SPOILING TIBET by Gabriel Lafitte
Reviewed by Sudhirendar Sharma, Development Analyst and Columnist, New Delhi, India
Spoiling Tibet, by Gabriel Lafitte, Zed Books, 2014
If current geological estimations are any indication, there are 80 million tonnes of copper, 2,000 tonnes of gold and 30 million tonnes of lead and zinc extractable from the Tibetan plateau. The cumulative value of these recoverable metals is US$ 420 billion. To imagine that the Chinese would have ripped apart the rooftop to the world in search of an embedded fortune is far from true because, as things stand, the region is cold, its air is perilously thin, its people are unwelcoming and it is poor in infrastructure.
But all this is to going to change as China’s 12th Five-Year Plan, ending in 2015, calls for massive investment in copper, gold, silver, chromium and molybdenum mining in the region. With an aim to achieve 30 per cent self-sufficiency in copper production by the end of the plan period, a state-driven agglomeration of the entire Chinese copper industry will be sufficiently capitalized to finance major expansions in Tibet, which is fast becoming China’s new copper production base. The Tibetan plateau – almost one-sixtieth of the entire global landscape – will be the object of intensive and potentially devastating mining and extraction projects in the years ahead. The signs are ominous!

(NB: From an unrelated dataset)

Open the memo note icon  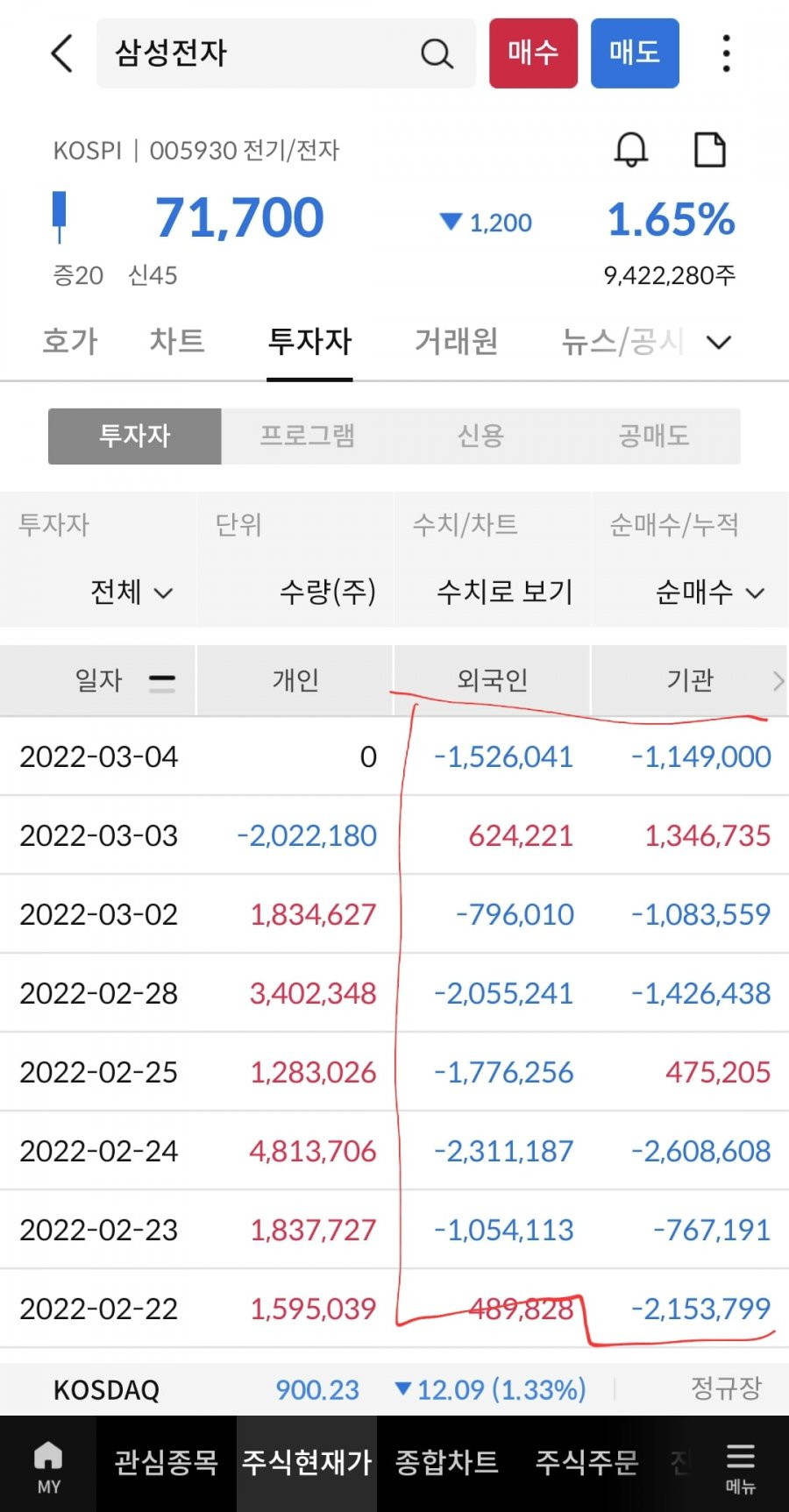(x=709, y=150)
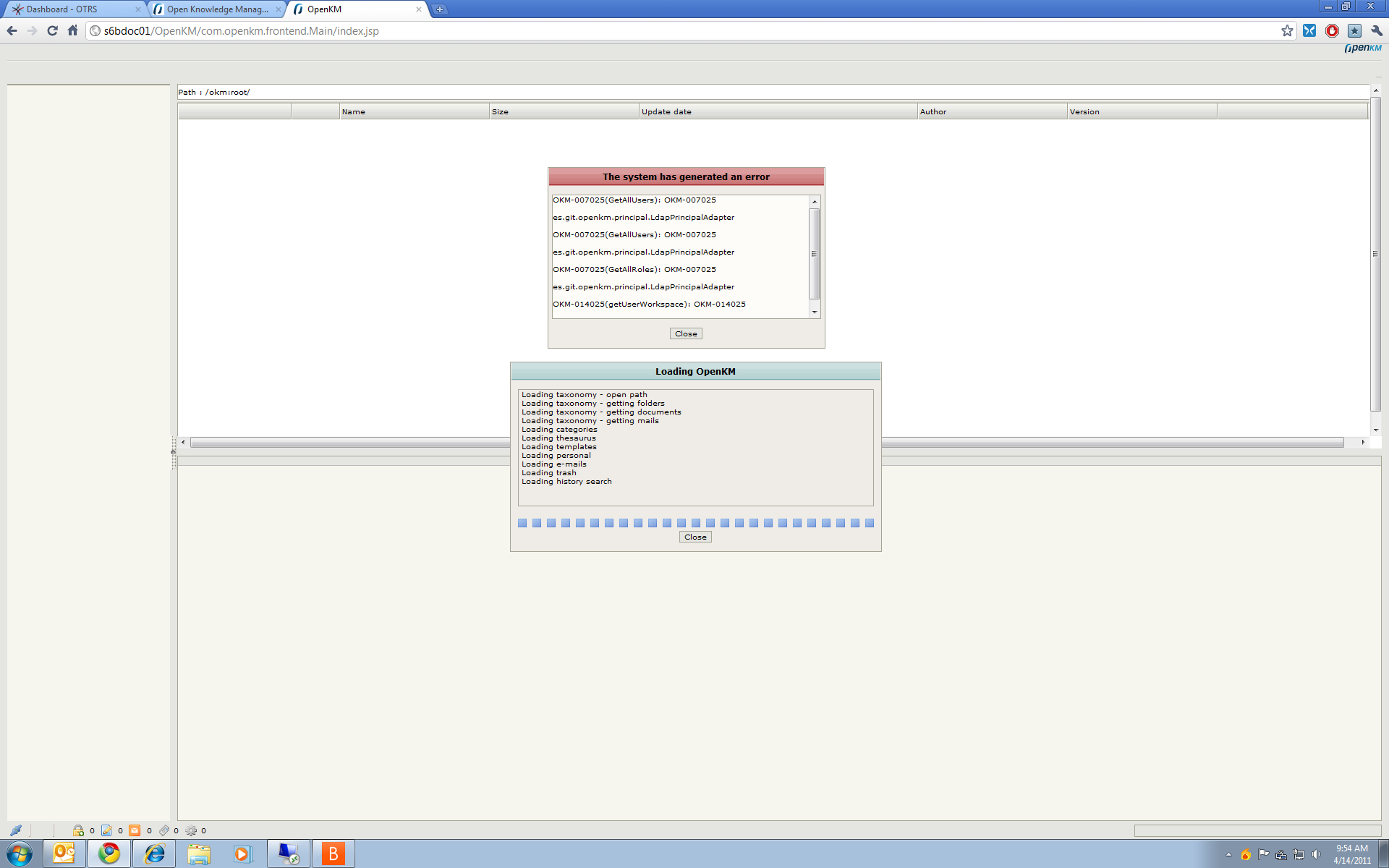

Without a doubt, Gabriel Lafitte has profound knowledge about this landscape, its people and their cultural resistance. They want to protect the inner strengths of Tibet, cultivated in solitude in the mountains. Given the ecological fragility of the region, mining activities in the watersheds of major rivers, most of which are transboundary, will have a serious impact on hundreds of millions of people downstream in South and South East Asia. China’s track record on environmental concerns evokes little confidence.
Spoiling Tibet is a timely warning to the world about China’s hunger for mineral wealth, and the unscrupulous manner in which this wealth may well be extracted. In the Chinese growth agenda, mining plays a major role, one that will silence the feeble voices of resistance by increasing the non-Tibetan population in the region through mass tourism. But given its global implications, the world should not permit unilateral desecration of its roof top!